2. The image processing apparatus according to Claim I,

wherein the path selection unit uses a dynamic programming method to select a path based on the sum of link values while canceling and reducing paths in the course of process.

3. The image processing apparatus according to claim 1,

wherein the link value generation unit generates the link value based on a value representing character-hood for nodes constituting the links.

4. The image processing apparatus according to claim 1,

wherein the cutout position extraction unit extracts a plurality of cutout positions,

wherein the graph generation unit sets each of a plurality of character candidates as a node, each of a plurality of character candidates of which character is recognized for each character image divided by the plurality of cutout positions extracted by the cutout position extraction unit; and

wherein the graph generation unit generates a graph by establishing links between nodes of adjacent character images.

5. An image processing method comprising:

extracting a cutout position to divide character images from an image;

recognizing each character for each character image divided by the extracted cutout position;

extracting a plurality of character candidates for each recognized character;

setting each of the extracted plurality of character candidates as a node;

generating a graph by establishing links between the nodes of adjacent character images;

generating a link value based on a value of character-string-hood which represents a relationship between character candidates of the nodes connected by the links;

selecting a path in the generated graph based on the generated link value; and

outputting a character candidate string in the selected path as a result of character recognition of the image processing method.

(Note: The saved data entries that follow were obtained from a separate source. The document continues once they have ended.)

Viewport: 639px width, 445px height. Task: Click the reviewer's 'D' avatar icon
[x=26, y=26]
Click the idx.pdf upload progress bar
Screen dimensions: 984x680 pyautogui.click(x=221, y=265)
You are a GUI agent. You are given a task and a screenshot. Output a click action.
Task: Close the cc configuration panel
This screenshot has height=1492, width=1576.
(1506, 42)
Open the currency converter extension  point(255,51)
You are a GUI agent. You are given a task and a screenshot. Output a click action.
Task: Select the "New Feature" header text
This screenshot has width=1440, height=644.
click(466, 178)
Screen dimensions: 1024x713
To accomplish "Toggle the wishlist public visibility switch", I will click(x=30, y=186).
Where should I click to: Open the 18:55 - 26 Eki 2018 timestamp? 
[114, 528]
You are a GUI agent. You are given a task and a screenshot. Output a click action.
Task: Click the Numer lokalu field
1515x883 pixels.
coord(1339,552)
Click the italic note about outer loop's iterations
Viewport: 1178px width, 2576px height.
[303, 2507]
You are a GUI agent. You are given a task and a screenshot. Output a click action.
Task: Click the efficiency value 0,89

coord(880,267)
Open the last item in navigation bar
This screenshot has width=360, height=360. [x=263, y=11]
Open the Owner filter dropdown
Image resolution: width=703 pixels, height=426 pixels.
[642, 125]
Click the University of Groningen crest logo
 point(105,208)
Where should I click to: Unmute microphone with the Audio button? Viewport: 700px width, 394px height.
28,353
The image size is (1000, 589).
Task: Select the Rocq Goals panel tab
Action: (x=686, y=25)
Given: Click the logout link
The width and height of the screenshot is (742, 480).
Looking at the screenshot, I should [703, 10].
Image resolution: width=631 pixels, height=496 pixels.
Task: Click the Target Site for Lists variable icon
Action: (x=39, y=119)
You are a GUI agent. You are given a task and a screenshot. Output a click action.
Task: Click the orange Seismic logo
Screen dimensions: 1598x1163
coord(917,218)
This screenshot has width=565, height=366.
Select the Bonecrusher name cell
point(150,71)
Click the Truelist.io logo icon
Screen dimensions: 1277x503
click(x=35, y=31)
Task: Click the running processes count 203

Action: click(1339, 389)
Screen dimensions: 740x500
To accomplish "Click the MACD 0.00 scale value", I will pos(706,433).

6. A non-transitory computer-readable medium storing a program that causes a computer to execute image processing, the image processing comprising:

extracting a cutout position to divide character images from an image;

extracting a plurality of character candidates for each recognized character;

setting each of the extracted plurality of character candidates as a node;

selecting a path in the generated graph based on the generated link value; and

outputting a character candidate string in the selected path as a result of character recognition of the image processing.